___ RECORDS SHOWN

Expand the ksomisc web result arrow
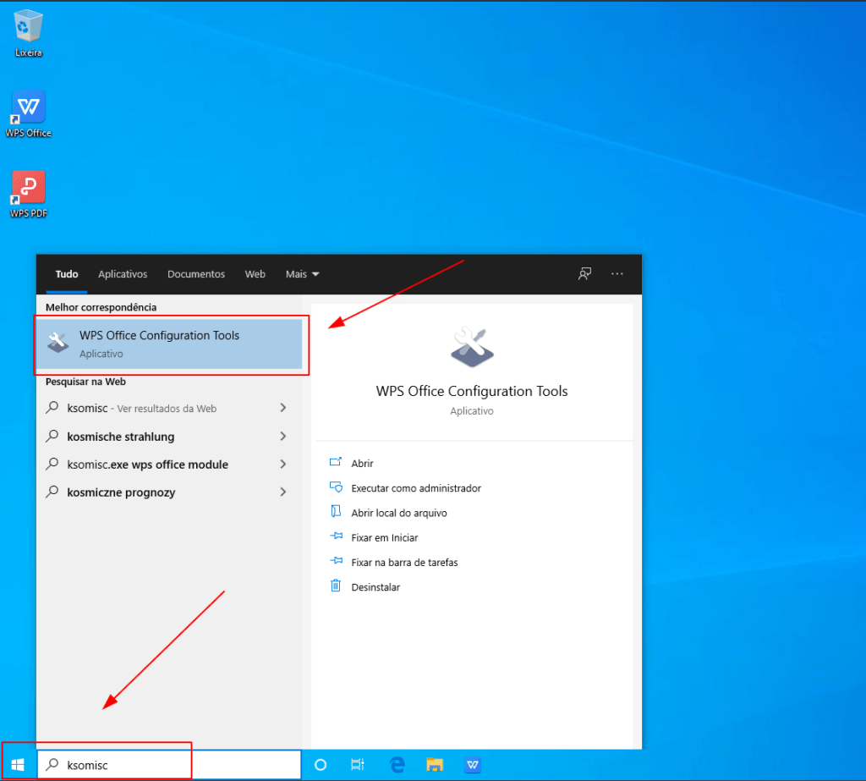This screenshot has height=781, width=866. pos(282,408)
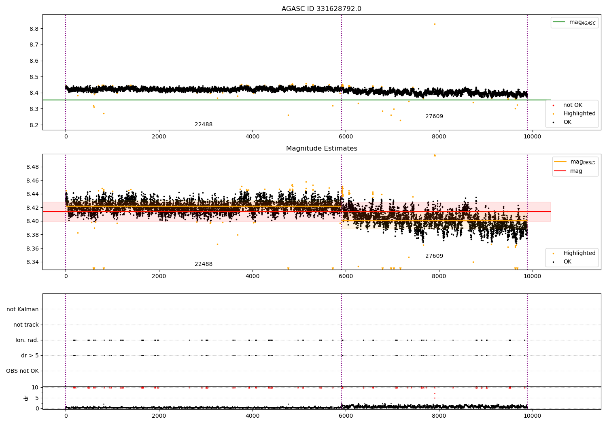Click the 'not track' axis label
The width and height of the screenshot is (607, 425).
(x=26, y=325)
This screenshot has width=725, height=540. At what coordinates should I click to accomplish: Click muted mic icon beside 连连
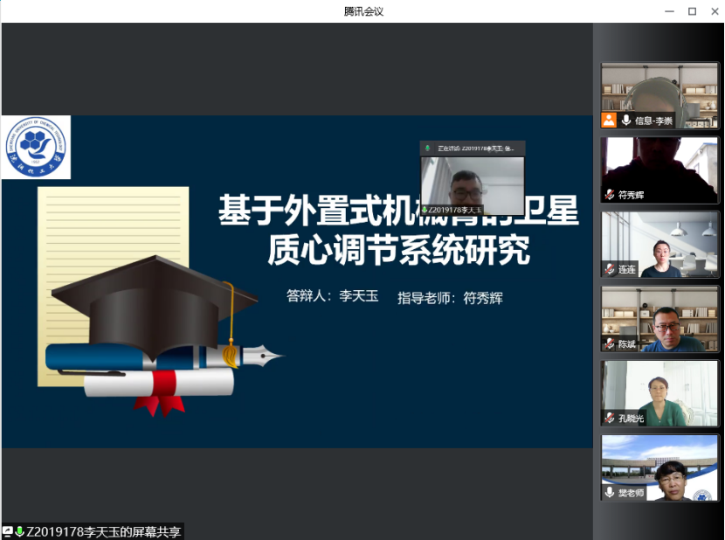[x=610, y=269]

______

Repeat the data exactly, excluding the pictures.

Expand the ksomisc web result arrow
This screenshot has height=781, width=866. pos(282,408)
Click the 'not track' axis label
The width and height of the screenshot is (607, 425).
(x=26, y=325)
This screenshot has width=725, height=540. At what coordinates should I click to accomplish: Click muted mic icon beside 连连
[x=610, y=269]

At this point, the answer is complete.